The hero of the story is G.S. Zheltkov. He was an official of the Control Chamber. The writer portrays him as a young man “about thirty-five years old”, of rather pleasant appearance: tall, rather thin, with long soft hair. Constantly pale, his face is so tender, as if a girl’s, with a child’s chin and blue eyes. Zheltkov is endowed with a sense of beauty, namely music.

Our hero is in love with Vera Nikolaevna Sheina, a woman of “aristocratic” appearance. Zheltkov believes that she is extraordinary and sophisticated. At first, Zheltkov wrote letters of a vulgar and, at the same time, wise nature. But after some time, he began to reveal his feelings in a more restrained, delicate manner. Every moment he sees the princess is dear to him like nothing else.

Zheltkov - he is the chosen one. That selflessness and selflessness of his love is truly as strong as death. She does not expect a reward; one can give one’s life for it. All women dream of such “eternal, holy” love.

Vera Nikolaevna can be considered the chosen one, since true, selfless love passed through her life. Unfortunately, unlike women, in the modern world men have become completely impoverished both in spirit and in body; But Zheltkov is far from being such. And the date scene proves this. Since he feels and understands people well, he immediately stopped paying attention to threats from Nikolai Nikolaevich.

Then, when this difficult conversation took place, Zheltkov was returned his own gift - an amazing garnet bracelet, a family heirloom, the hero showed a strong will. He decides that the only way out is to die, as he does not want to cause any inconvenience to his beloved. This was a farewell to life for him. His last words of gratitude to the princess for the fact that she is his only joy, his only consolation, were a wish for happiness for his beloved.

All this proves that Zheltkov is endowed with Kuprin’s nobility.

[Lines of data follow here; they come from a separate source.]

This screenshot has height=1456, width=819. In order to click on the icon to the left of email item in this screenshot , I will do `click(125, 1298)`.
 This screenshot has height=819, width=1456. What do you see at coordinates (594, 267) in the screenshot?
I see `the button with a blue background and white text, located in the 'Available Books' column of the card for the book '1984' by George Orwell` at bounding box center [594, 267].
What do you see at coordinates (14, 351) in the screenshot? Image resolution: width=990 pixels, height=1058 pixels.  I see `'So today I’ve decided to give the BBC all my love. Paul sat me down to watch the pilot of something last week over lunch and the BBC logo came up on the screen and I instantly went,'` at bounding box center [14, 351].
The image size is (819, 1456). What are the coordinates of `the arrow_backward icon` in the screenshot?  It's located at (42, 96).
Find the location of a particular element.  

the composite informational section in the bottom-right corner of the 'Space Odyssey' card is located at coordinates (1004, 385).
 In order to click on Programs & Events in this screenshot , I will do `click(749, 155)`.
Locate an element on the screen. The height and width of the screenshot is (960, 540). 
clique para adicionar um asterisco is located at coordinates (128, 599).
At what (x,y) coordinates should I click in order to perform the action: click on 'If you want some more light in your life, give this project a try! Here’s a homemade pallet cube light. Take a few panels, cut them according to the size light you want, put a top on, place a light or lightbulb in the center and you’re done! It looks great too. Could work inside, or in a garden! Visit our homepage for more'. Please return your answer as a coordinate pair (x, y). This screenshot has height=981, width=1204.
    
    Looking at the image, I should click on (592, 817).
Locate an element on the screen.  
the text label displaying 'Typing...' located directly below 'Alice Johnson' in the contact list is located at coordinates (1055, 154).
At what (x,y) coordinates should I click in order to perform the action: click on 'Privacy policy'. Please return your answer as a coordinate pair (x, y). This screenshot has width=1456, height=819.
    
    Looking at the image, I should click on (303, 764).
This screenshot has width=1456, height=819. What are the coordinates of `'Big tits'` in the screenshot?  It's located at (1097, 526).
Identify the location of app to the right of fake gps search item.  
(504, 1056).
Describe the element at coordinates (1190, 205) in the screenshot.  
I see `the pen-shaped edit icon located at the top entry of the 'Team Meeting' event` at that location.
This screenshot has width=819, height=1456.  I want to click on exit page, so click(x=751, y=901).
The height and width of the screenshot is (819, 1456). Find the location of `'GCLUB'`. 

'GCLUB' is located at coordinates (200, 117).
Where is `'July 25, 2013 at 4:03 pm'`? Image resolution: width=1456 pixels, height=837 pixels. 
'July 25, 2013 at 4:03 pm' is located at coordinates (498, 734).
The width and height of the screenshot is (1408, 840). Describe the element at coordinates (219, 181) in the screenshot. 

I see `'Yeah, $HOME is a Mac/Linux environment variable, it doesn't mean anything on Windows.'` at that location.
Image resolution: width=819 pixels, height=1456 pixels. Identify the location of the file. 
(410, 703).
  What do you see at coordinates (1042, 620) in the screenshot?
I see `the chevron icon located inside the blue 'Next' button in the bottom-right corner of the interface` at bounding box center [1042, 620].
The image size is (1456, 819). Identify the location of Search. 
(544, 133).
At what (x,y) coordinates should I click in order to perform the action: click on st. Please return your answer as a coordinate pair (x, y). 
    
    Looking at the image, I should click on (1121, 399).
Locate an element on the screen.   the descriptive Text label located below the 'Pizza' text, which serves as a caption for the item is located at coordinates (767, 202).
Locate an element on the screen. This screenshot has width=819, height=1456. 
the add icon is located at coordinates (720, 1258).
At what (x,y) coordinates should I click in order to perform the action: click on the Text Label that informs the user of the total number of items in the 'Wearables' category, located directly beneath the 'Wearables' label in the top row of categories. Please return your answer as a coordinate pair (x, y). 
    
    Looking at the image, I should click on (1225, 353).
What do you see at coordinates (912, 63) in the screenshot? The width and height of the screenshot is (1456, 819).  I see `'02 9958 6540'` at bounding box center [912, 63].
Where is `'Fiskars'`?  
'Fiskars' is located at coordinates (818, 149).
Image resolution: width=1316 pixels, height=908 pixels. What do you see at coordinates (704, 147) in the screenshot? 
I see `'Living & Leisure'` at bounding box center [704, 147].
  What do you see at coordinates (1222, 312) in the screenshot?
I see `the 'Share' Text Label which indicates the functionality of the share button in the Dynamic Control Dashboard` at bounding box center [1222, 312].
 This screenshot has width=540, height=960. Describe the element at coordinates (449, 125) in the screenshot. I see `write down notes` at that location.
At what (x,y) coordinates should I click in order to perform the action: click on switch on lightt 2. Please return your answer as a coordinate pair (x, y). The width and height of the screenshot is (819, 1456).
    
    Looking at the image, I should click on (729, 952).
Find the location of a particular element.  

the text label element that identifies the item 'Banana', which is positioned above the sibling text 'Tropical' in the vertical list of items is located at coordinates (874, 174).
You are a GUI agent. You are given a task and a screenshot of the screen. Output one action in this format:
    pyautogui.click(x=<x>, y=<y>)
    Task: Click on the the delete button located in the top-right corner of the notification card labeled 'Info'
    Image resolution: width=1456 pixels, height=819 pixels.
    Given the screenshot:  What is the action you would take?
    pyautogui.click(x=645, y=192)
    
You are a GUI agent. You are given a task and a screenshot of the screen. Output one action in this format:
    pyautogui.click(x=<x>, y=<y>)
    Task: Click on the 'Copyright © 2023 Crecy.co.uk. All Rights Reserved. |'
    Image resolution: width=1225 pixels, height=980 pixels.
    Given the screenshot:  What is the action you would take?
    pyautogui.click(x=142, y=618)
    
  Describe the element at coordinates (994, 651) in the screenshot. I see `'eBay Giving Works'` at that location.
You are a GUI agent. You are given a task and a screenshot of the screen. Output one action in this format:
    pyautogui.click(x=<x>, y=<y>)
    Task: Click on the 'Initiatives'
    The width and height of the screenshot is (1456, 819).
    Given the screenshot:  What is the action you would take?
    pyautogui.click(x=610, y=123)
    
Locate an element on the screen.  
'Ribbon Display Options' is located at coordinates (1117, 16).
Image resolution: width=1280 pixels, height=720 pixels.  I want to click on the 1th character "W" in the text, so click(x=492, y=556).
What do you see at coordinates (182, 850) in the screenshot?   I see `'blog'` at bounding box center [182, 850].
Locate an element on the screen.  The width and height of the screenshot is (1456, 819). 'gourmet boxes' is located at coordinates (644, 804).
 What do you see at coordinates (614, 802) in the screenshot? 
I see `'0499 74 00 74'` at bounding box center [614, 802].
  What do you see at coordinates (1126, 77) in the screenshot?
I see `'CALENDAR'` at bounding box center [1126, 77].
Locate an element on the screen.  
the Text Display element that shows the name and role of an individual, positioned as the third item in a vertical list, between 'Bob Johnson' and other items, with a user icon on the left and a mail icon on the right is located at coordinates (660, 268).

This is not the image of a “small” man, poor in spirit, who was overcome by love. Saying goodbye to life, he turns out to be loving and strong selflessly.

Thus, an official, an “inconspicuous” man with a rather funny surname Zheltkov, for the sake of his beloved’s happiness, gave his life to God. Of course, the fact that he was possessed is true, but by what? High feeling! It cannot be considered a “disease”. This love is great, the one that fills life with meaning and preserves a person from the degeneration of morals. This is the love that only a select few deserve.